To link to this article DOI: 10.1256/qj.05.142
During the past 15 years, a number of initiatives have been undertaken at national level to develop ocean forecasting systems operating at regional and/or global scales. The co-ordination between these efforts has been organized internationally through the Global Ocean Data Assimilation Experiment (GODAE). The French MERCATOR project is one of the leading participants in GODAE. The MERCATOR systems routinely assimilate a variety of observations such as multi-satellite altimeter data, sea-surface temperature and in situ temperature and salinity profiles, focusing on high-resolution scales of the ocean dynamics. The assimilation strategy in MERCATOR is based on a hierarchy of methods of increasing sophistication including optimal interpolation, Kalman filtering and variational methods, which are progressively deployed through the Syst`eme d’Assimilation MERCATOR (SAM) series. SAM-1 is based on a reduced-order optimal interpolation which can be operated using ‘altimetry-only’ or ‘multi-data’ set-ups; it relies on the concept of separability, assuming that the correlations can be separated into a product of horizontal and vertical contributions. The second release, SAM-2, is being developed to include new features from the singular evolutive extended Kalman (SEEK) filter, such as three-dimensional, multivariate error modes and adaptivity schemes. The third one, SAM-3, considers variational methods such as the incremental four-dimensional variational algorithm.
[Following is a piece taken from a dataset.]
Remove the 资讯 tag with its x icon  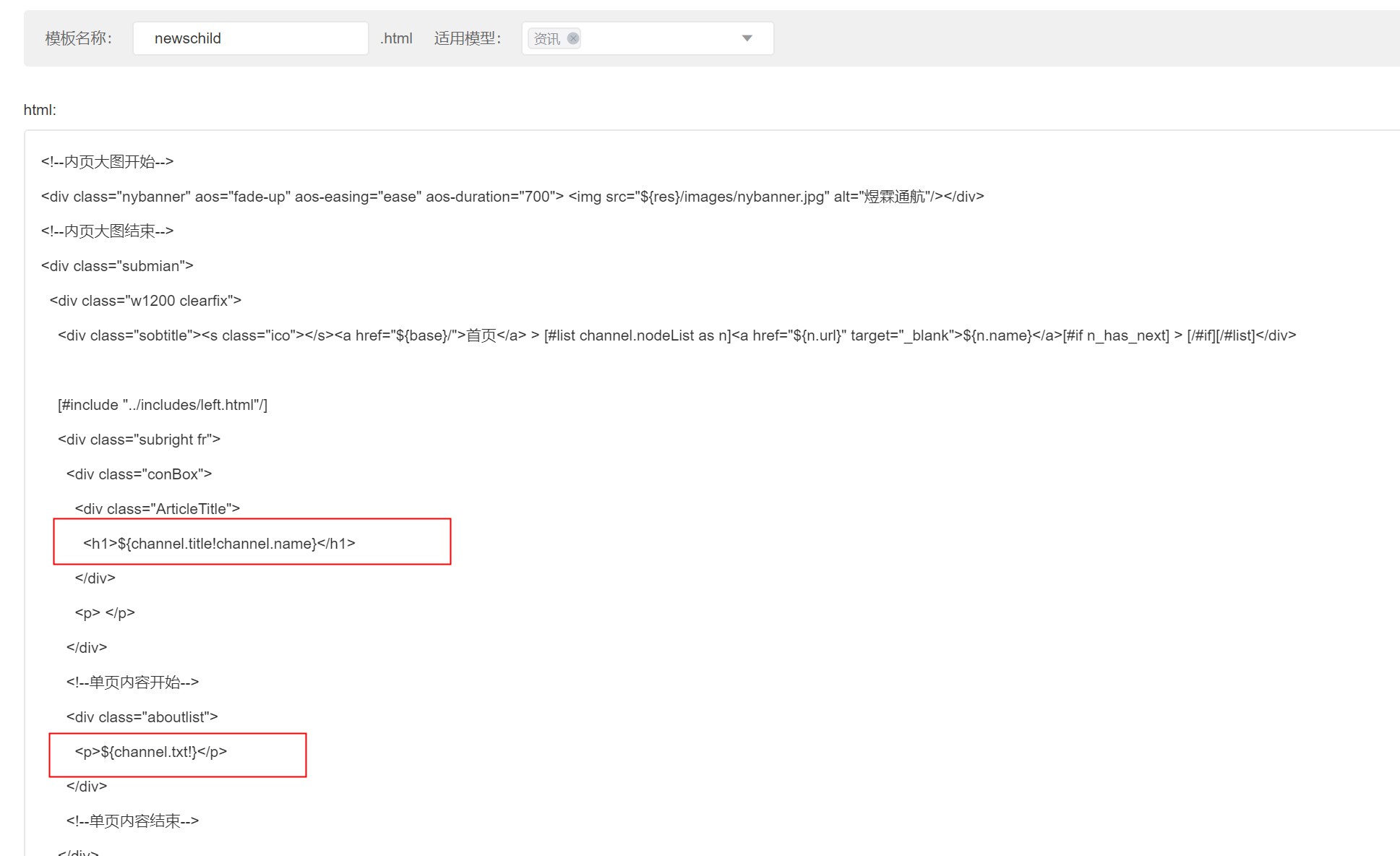573,38
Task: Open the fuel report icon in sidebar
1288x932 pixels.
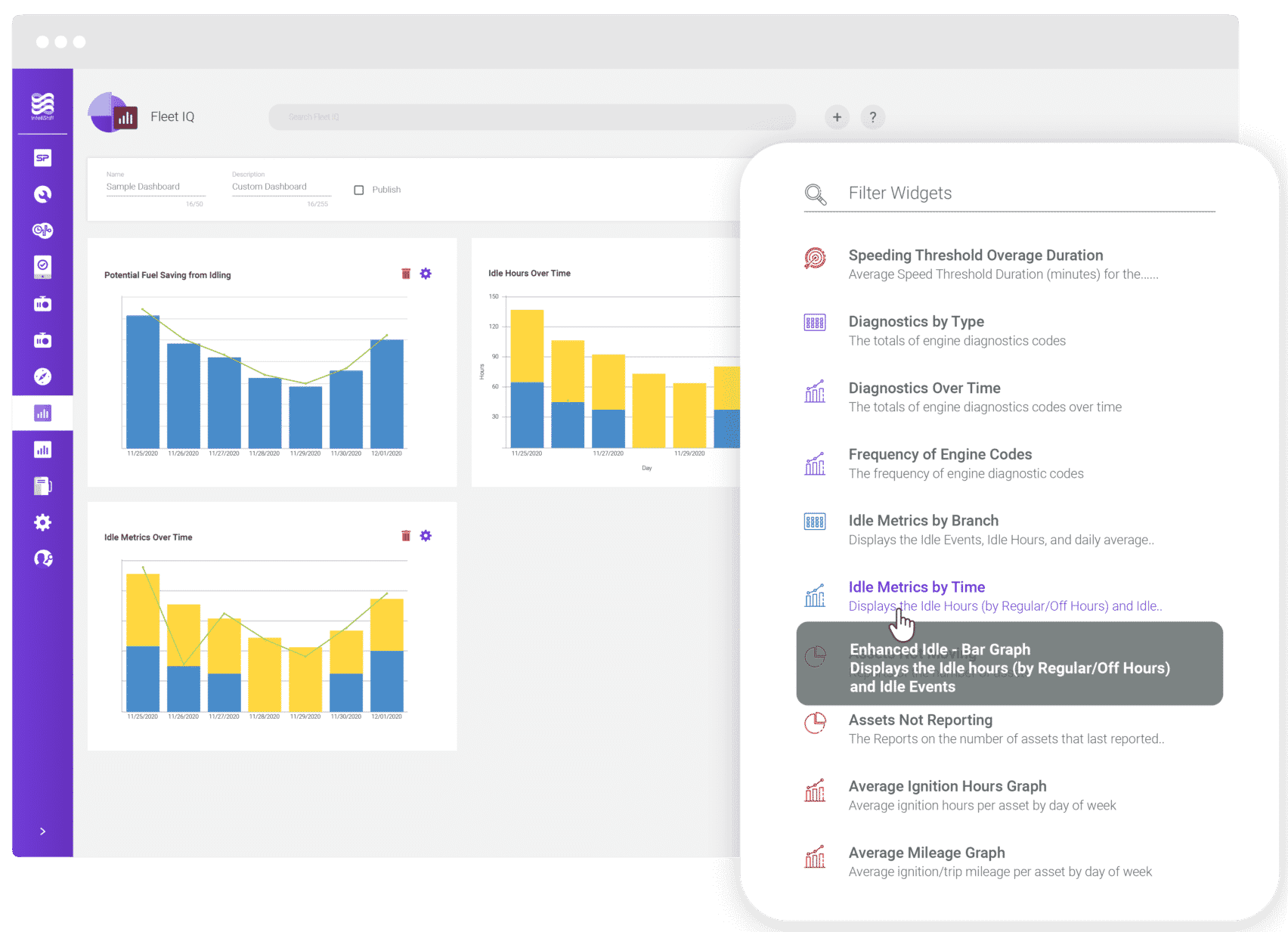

Most operational forecasting systems evaluated during GODAE are based on least-squares statistical estimation assuming Gaussian errors. In the framework of the EU MERSEA (Marine EnviRonment and Security for the European Area) project, research is being conducted to prepare the next-generation operational ocean monitoring and forecasting systems. The research effort will explore nonlinear assimilation formulations to overcome limitations of the current systems. This paper provides an overview of the developments conducted in MERSEA with the SEEK filter, the Ensemble Kalman filter and the sequential importance re-sampling filter.